To locate an item in a mall, the system would not need to transfer large amounts of data. Kavehrad and his team envision large stores or malls with overhead LED light fixtures, each assigned with a location code. At the entrance, a computer that is accessible via keyboard or even telephone would contain a database of all the items available. Shortly after a query, the location or locations of the desired item would appear.
"The human eye can't see beyond 15 on and offs of a light per second," said Kavehrad. "We can get kilobytes and megabytes of information in very rapid blinking of the LEDs," he told attendees at the SPIE Photonics West 2012 conference today in San Francisco.
But LED-transmitted locational information alone will not work because light does not transmit through walls. Kavehrad, working with Zhou Zhou, graduate student in electrical engineering, Penn State, designed a hybrid LiFi system using a Zigbee multihop wireless network with the LEDs.
ZigBee is an engineering specification designed for small, low-power digital radio frequency applications requiring short-range wireless transfer of data at relatively low rates. ZigBee applications usually require a low data rate, long battery life, and secure networking.
While a ceiling light can have communications with anything placed beneath its area, light cannot travel through walls, so a hybrid system using light and RF became the practical solution.
The system consists of the location-tagged LEDs and combination photodiode and Zigbee receiver merchandise tags.
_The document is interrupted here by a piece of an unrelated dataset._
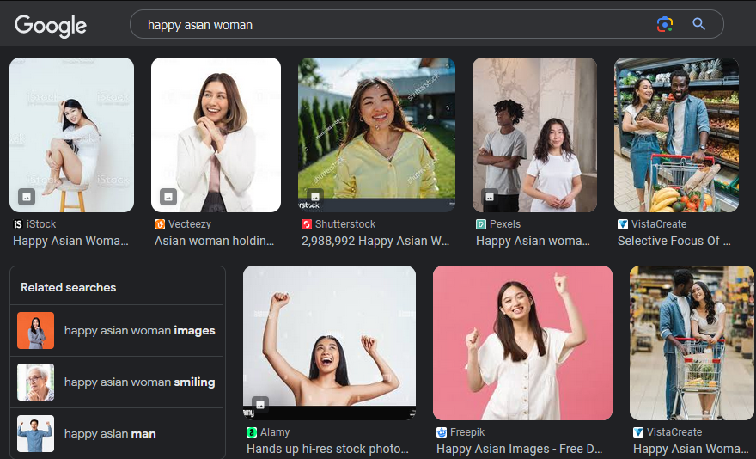This screenshot has height=459, width=756.
Task: Click the Google logo
Action: pyautogui.click(x=51, y=25)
The request for an item goes from the computer through the many jumps of short radio frequency receivers and transmitters placed throughout the mall. The RF/photodiode tag on the merchandise sought, reads its location from the overhead LED and sends the information back through the wireless network to the computer.
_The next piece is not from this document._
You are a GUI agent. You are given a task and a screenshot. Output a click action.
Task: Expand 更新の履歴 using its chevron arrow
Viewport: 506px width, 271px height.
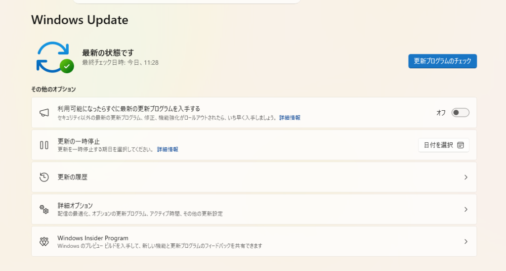pyautogui.click(x=465, y=177)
Even when merchandise is moved from room to room, the accurate location remains available because a different LED overhead light with a different location code signals the tag.
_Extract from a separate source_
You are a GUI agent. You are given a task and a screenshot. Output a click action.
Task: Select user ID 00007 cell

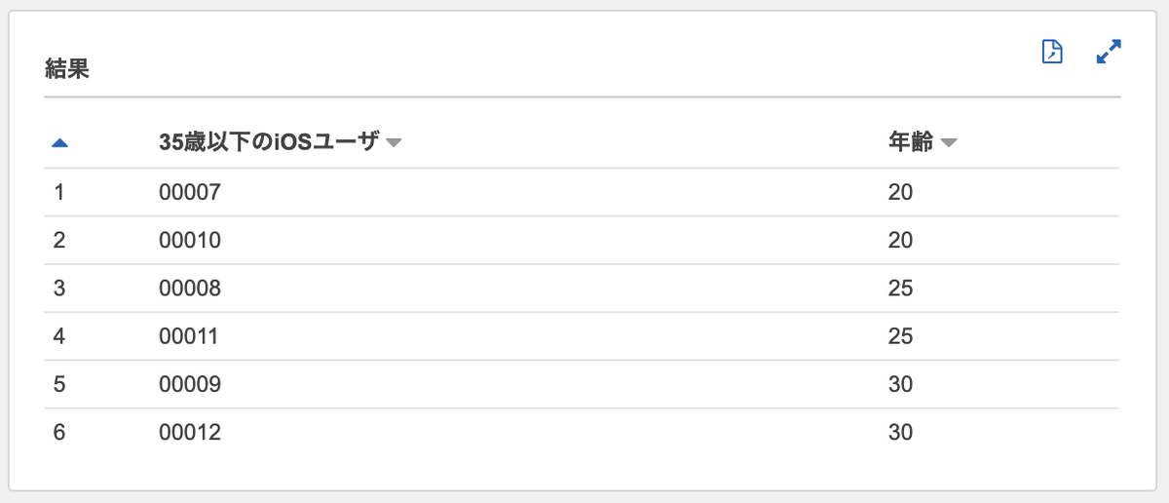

While ideal for shopping applications, this hybrid model is also useful in other situations. LED-transmitted information is useful in places like hospitals, where radio frequency signals can interfere with equipment.
Modern Geographic Positioning Systems, such as those in cell phones, can easily locate people outside, but they do not work within buildings. A hybrid system in a high-rise office building, for example, could not only tell the system someone was in the building, but could identify the floor where the person was at that time. In museums or hospitals, navigation systems could guide people through large buildings by reading the final destination signal from a hand-carried photodiode device and initializing lights or other indicators to show the proper path.
Kavehrad notes that Zigbee devices are designed to be inexpensive, as are the photodiodes also required for the system. Not every identical item would need a tag and the tags are reusable.
Also working on this project were Yong Up Lee, professor of electronics, Hallym University, Chuncheon, Korea, currently at Penn State on sabbatical, and Sungkeun Baang and Joohyeon Park, masters degree students at Hallym University.
The National Research Foundation of Korea and the National Science Foundation funded this work.